Meeting Abstract

47.4  Saturday, Jan. 5  Using functional genomics to characterize the physiological response of polar fishes to a multi-stressor scenario PLACE, S.P.; Univ. South Carolina

Antarctic fishes of the suborder Notothenioidei have displayed incredibly narrow physiological limits in previous single stressor studies and may be particularly vulnerable to the impacts of global climate change. Given the propensity for both adaptive and potentially mal-adaptive traits found among many notothenioid species, this system provides a unique opportunity to examine physiological trade-offs associated with acclimation to a multi-stressor environment. Using both field and laboratory-based analyses, we have combined approaches from the fields of functional genomics and organismal physiology to examine how global climate change may impact species performance.
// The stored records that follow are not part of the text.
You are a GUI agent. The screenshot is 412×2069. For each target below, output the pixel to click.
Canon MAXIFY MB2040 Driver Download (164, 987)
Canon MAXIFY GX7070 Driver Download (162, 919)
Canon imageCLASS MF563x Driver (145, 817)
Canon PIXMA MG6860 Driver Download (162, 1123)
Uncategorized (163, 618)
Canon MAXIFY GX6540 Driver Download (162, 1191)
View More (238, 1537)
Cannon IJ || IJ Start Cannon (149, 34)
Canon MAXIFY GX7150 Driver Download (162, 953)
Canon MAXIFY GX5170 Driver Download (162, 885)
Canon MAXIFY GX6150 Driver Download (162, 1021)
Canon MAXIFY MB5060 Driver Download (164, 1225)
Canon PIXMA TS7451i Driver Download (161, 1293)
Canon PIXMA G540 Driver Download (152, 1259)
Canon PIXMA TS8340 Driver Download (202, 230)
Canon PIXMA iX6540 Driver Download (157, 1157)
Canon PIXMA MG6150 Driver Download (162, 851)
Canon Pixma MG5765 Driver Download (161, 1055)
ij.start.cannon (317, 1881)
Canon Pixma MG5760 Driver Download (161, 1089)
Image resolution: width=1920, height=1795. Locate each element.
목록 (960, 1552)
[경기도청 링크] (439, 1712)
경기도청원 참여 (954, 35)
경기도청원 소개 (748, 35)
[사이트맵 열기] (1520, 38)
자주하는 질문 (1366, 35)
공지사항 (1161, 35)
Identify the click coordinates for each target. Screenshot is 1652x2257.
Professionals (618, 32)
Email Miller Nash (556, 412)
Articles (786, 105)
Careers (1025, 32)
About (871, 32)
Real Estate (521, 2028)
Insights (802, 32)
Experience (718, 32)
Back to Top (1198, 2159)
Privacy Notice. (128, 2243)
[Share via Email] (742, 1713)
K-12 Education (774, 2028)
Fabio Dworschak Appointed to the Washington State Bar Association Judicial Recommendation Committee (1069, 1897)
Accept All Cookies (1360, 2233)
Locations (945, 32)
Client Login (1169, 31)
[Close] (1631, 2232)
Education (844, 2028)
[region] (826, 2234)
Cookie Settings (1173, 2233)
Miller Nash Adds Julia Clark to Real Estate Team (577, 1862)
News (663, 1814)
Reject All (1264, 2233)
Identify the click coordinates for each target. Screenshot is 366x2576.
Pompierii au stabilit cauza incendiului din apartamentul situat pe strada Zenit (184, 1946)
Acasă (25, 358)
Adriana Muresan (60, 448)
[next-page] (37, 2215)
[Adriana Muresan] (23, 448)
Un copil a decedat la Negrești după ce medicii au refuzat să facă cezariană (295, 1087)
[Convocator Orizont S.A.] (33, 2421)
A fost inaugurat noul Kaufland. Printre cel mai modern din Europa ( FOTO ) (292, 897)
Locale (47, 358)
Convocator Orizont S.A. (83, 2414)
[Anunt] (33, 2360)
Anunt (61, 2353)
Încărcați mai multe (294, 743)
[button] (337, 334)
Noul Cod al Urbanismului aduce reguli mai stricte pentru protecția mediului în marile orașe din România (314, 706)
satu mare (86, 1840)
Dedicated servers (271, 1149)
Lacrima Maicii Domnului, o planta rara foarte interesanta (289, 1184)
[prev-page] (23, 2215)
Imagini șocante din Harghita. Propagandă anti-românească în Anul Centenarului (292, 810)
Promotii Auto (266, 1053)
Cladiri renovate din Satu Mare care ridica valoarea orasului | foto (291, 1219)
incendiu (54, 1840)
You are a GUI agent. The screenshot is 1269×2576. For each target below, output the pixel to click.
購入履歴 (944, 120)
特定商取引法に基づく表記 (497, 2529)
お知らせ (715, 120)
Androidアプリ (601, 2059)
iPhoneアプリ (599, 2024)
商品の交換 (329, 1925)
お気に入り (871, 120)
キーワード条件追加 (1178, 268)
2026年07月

Our previous data has shown the emerald notothen, Trematomus bernacchii, displays a rapid acclimatory response with respect to resting metabolic rates following exposure to elevated temperature or pCO2, and that these two stressors can act synergistically to further impact their physiological response. Here, we highlight the molecular mechanisms underlying the physiological response of T. bernacchii after long-term acclimation to elevated pCO2 and temperature. RNAseq analysis of mRNA levels in gill, liver and brain tissue from fish acclimated up to 28 days under the multi-stressor treatment revealed a tissue specific response in this notothenoid species. Prominent cellular pathways identified in the analyses include metabolic adjustments involving mobilization of lipid stores and a moderate up-regulation of genes involved in the classical cellular stress response. These transcriptome profiles give us insight into the physiological impacts of sub-lethal stress and may provide an indication of the costs associated with adapting to global climate change.